Modularize and Specialize

In contrast to the Space Shuttle orbiter, which combines engines, habitation, and reentry functionality, the Soyuz program followed a modular design. A Soyuz spacecraft consists of an orbital module, which accommodates the crew during its mission, a small reentry module, which by decelerating through air-braking, a parachute, and retro-rockets returns the crew back to Earth, and the service module, which contains instrumentation, propulsion, and the solar array. This assembly is launched by means of the three-stage Soyuz rocket.

Splitting the Soyuz structure between the rocket, orbital, reentry, and service modules let the designers optimize each part for its intended functions and avoid dangerous and costly interdependencies. The interface between a capsule and its rocket can be quite simple; the Apollo project had fewer than 100 wires connecting it to its Saturn rocket and just 36 wires between the Apollo command/service module and the lunar module. The shuttle orbiter, more tightly integrated with the external tank and the solid rocket boosters, had more than 1,000 wires between it and the rest of its stack, requiring an entire work shift just to mate the electrical connectors during shuttle stacking. Worse, this is the difference between something one engineer can understand easily and something no single human has ever fully understood.

Soyuz’s modular design also allowed its builders to create the Progress cargo hauling variant, and Zond, which removed the orbital module and beefed up the reentry-module heat shield, providing a minimal manned spacecraft for a round-the-Moon flight. This versatility yielded economies of scope and scale further driving the Soyuz program’s success.

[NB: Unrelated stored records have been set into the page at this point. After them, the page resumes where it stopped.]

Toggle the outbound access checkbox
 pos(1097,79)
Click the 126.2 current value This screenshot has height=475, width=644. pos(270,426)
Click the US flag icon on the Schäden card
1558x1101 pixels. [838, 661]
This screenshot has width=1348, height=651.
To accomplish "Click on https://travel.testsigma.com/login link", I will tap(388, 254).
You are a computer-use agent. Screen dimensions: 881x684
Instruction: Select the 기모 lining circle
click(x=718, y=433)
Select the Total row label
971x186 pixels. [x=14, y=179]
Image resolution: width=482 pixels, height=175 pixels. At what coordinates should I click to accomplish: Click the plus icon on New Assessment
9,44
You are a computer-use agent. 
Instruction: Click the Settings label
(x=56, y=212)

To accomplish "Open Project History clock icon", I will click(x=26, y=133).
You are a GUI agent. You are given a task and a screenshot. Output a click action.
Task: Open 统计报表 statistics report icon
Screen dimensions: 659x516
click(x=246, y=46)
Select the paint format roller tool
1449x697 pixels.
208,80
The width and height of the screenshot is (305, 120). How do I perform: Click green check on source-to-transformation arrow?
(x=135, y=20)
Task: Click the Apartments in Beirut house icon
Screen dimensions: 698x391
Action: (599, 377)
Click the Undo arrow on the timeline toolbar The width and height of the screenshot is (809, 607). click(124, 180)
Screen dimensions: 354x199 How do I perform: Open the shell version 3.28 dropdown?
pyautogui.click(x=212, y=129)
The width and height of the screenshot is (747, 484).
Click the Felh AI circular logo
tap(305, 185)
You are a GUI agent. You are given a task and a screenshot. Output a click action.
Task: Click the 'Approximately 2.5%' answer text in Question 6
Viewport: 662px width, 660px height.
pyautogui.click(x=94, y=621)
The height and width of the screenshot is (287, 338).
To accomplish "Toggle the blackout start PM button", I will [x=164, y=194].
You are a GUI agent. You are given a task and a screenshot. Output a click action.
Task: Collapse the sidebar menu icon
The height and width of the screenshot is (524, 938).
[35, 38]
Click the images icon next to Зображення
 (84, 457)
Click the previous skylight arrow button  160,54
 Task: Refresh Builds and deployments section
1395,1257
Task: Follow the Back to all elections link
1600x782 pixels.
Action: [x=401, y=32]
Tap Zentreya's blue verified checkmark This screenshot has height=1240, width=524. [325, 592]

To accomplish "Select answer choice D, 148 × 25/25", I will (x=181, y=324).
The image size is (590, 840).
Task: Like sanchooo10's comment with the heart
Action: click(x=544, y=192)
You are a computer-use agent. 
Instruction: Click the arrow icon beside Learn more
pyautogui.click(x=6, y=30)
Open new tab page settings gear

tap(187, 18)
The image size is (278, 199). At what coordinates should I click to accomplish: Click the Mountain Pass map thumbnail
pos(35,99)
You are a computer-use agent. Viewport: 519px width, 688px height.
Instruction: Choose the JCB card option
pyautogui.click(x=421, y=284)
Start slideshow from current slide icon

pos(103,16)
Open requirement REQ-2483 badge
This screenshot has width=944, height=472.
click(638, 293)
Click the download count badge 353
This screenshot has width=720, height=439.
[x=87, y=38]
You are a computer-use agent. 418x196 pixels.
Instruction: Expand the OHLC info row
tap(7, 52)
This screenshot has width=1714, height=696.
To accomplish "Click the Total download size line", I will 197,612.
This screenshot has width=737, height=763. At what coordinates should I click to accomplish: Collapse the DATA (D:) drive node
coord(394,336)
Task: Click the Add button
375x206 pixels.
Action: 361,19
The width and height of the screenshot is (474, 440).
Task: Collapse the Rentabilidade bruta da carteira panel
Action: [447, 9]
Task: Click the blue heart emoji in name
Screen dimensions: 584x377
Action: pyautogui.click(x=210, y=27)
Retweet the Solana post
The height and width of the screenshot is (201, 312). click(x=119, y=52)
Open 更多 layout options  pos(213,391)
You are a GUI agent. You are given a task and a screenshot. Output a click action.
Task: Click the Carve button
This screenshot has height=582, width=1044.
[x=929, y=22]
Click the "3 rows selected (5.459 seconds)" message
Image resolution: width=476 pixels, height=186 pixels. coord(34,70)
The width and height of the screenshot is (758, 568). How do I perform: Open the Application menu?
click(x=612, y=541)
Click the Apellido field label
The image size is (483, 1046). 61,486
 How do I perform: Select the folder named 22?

The analogies with software designs are obvious and the outcomes similar. Microsoft paid the price for the tight integration between the Windows kernel, the user interface, and Internet Explorer through an endless stream of critical security vulnerabilities. Contrast this with the modular design of Unix tools that connect through the simple pipes-and-filters architecture, which has kept them popular for almost as long as Soyuz. Various software ecosystems, such as those of Emacs, Perl, TeX, Java, Eclipse, the iPhone, and the Unix package managers, also owe their success and popularity to a well-defined modular structure for add-ons.

A less obvious lesson concerns the handling of critical functionality. Customizing the Soyuz orbital module (a common requirement) doesn’t affect the life-critical descent module. Similar opportunities abound in software and can promote flexibility. For instance, it’s often a good idea to split a design between a hard-core and an interface using a scripting language. This aids performance, security, and reliability. The software analogy goes even deeper. One way people have successfully tackled the problem of safety-critical software is to split the software between two computers: one does nothing but run the hardware and enforce the safety invariants, while the other, with its fancy displays and complex data acquisition, can give orders to the hardware only through the first. Keeping the safety-critical hard-real-time code on a separate computer isolates it from misbehavior by the rest of the code much more effectively than any level of software precautions.

Designing a software system like the Shuttle—a gleaming, integrated whole meant to fully meet a long list of requirements—is appealing, not least because it often fits the customer’s preconceptions well. In real life, though, it’s often wiser to emulate Soyuz instead: a simple, modular solution that solves the most important problems and can evolve to handle future changes.